▼
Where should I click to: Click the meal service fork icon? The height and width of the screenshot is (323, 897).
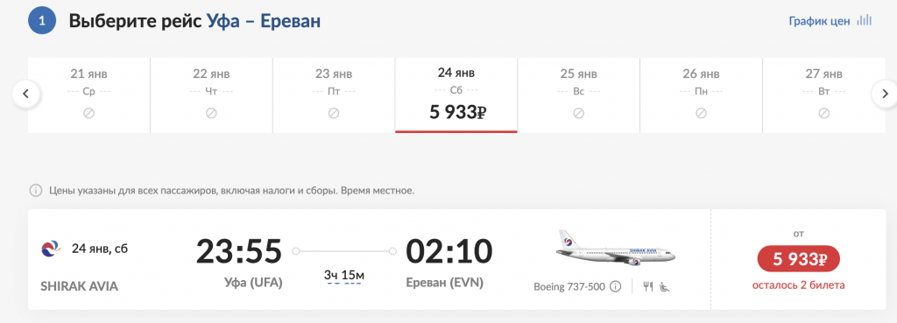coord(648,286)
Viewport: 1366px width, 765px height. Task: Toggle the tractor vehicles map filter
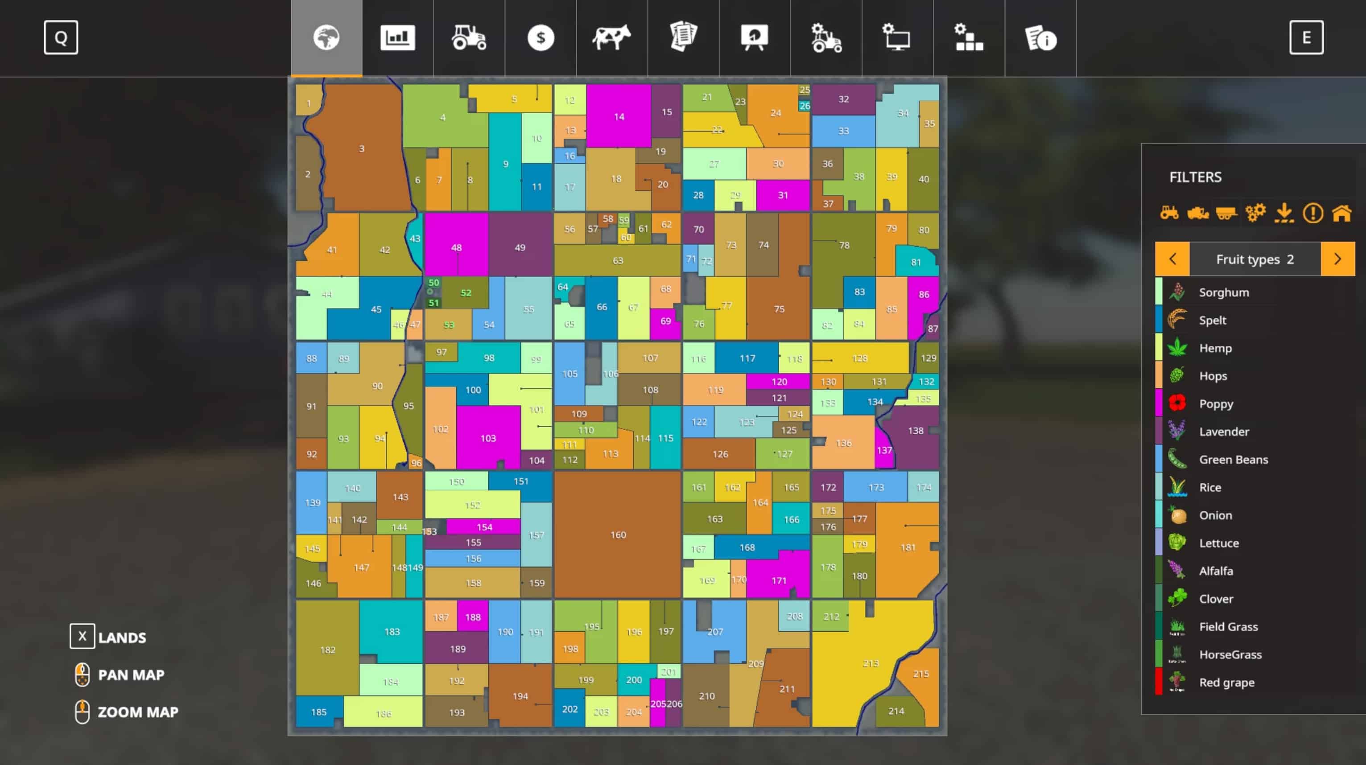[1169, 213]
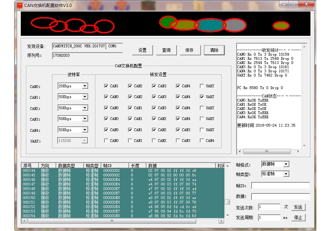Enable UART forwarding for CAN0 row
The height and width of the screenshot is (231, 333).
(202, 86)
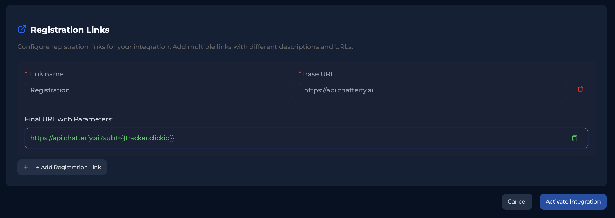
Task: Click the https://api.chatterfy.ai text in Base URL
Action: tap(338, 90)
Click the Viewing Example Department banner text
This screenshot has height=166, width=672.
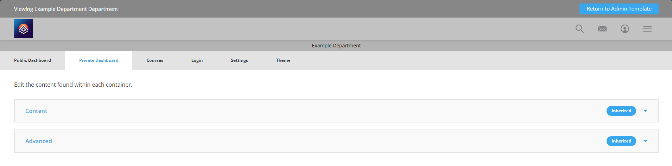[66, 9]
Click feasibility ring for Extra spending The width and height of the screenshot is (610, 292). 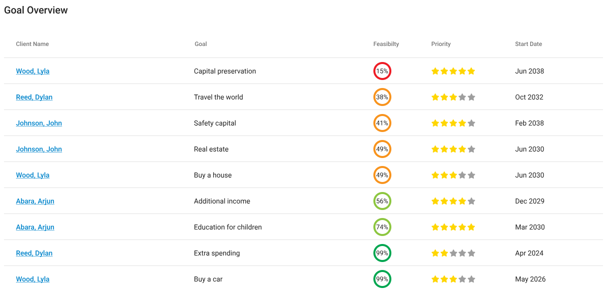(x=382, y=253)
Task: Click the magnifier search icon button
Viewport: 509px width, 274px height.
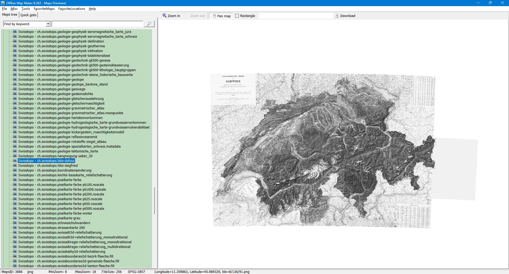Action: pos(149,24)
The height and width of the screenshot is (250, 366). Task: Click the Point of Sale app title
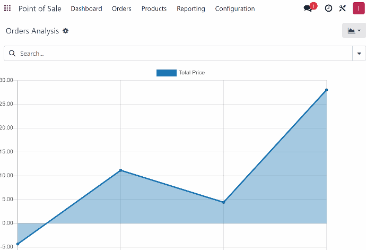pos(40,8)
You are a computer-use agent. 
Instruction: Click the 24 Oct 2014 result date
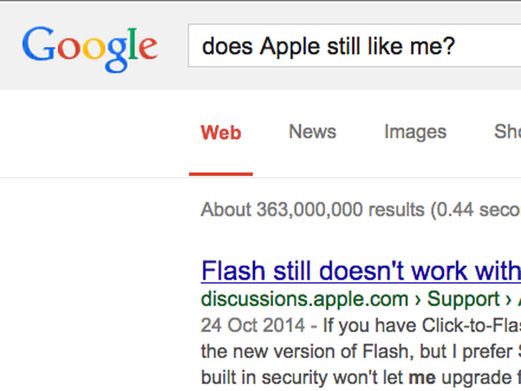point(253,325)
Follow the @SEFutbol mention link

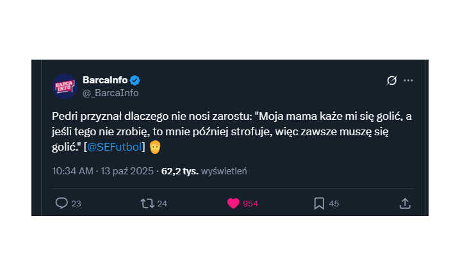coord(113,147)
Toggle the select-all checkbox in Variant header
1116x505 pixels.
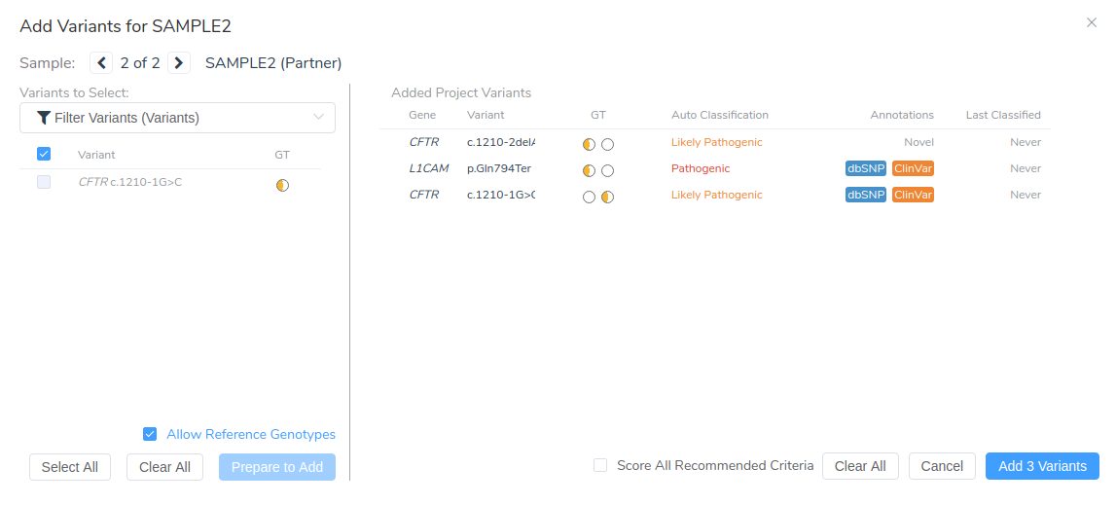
▲
Format the data as a numbered list, from the line with "You are a computer-use agent." through the end of the data. Skip blank lines and leave out the pictures.

The answer:
1. You are a computer-use agent. 
2. Instruction: Click the 24 Oct 2014 result date
3. point(253,325)
4. Follow the @SEFutbol mention link
5. coord(113,147)
6. Toggle the select-all checkbox in Variant header
7. 1116x505 pixels.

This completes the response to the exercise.